Takaful companies argue this puts them at a disadvantage amid intense competition from conventional firms; the country’s six largest insurers command close to two-thirds of the market.

Furthermore, the takaful sector lacks a dedicated supervisory body, leaving an opening for negative competitive practices, Al Attal added.

Price under-cutting by conventional firms aims to drive takaful firms from the market, said Saad Ebrahim Makki, vice chairman and chief executive of Takaful International Co, a unit of Bahrain’s Takaful International.

“It should be competition with you in terms of quality of service and not competing with you in the price, because in the end you and I sell the same service.”

DISPUTE

Conventional insurers dispute claims of a price war and instead point to the way takaful companies are run.

“The business model of takaful is not wrong, but the error is in the application. The error is the result of high operating expenses that don’t fit with the revenue,” Ali Hamad Al Bahar, general manager of Kuwait Insurance Co, the country’s oldest insurer, told Reuters.

“Profitability is based on reducing expenses and maximising revenues. Companies that have not been able to achieve earnings and dividends to shareholders did not benefit from this basic rule of business.”

While Kuwaiti insurers generally weathered the global financial crisis, the downturn in 2008 hit takaful firms hardest because of their relative youth and limited financial reserves, he added.

Another criticism of the Kuwaiti takaful sector is that some firms focus not on their core business of providing insurance but on investment, since setting up an insurance company can avoid strict control by the country’s central bank, which oversees banks and investment firms.

Many companies were founded with the aim of “capital investment, no more, no less”, said Makki.

An additional problem is that the sector has only limited access to lucrative contracts from the oil sector, as regulations require firms to be listed on the local bourse to bid for such business, a requirement met by only two takaful firms, said Al Wohaib.

Even when takaful firms can bid for such business, the size of the risks may be too large for them, especially since they lack the backing of a large retakaful industry to spread the burden, he added.

Abdel Hamid El Baaly, head of the Islamic Law Department at Kuwait International Law School, said that ultimately, many of the takaful sector’s problems were linked to the need for clearer, more supportive regulation.

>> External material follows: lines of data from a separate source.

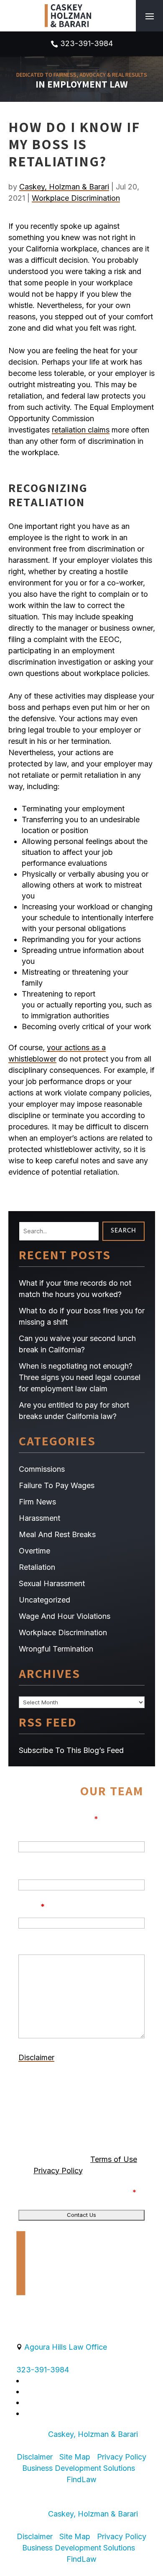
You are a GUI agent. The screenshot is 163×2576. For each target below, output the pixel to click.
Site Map (74, 2456)
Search (123, 1231)
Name (29, 1830)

“We need a law to regulate and control the industry’s movements and develop these companies,” he said.

Kuwait’s current insurance law dates back to 1961. According to global insurance rating agency A.M. Best, Kuwaiti regulators have drafted a new insurance law that would feature a separate code for takaful, but the law has yet to be presented to parliament.

The slow pace with which parliament addresses economic policy, partly because of longstanding political tensions between parliament and the cabinet, means it is not clear when the legislation might be passed.

In the meantime, looking abroad may be the only good option for the Kuwaiti takaful firms which can afford it.

The lack of local business opportunites is pushing companies such as First Takaful to explore the Saudi Arabian and Turkish markets in order to diversify their sources of income and gain further experience, said Al Attal.